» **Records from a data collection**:
○ ○ ○ ○
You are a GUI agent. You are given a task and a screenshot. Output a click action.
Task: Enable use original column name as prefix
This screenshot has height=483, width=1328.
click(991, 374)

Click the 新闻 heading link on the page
○ ○ ○ ○
» **Directions**:
Could you put all of the lines above into a Markdown table with the columns "Row" and "Line," numbering each row and leaving out blank lines?

» **Answer**:
| Row | Line |
|---|---|
| 1 | You are a GUI agent. You are given a task and a screenshot. Output a click action. |
| 2 | Task: Enable use original column name as prefix |
| 3 | This screenshot has height=483, width=1328. |
| 4 | click(991, 374) |
| 5 | Click the 新闻 heading link on the page |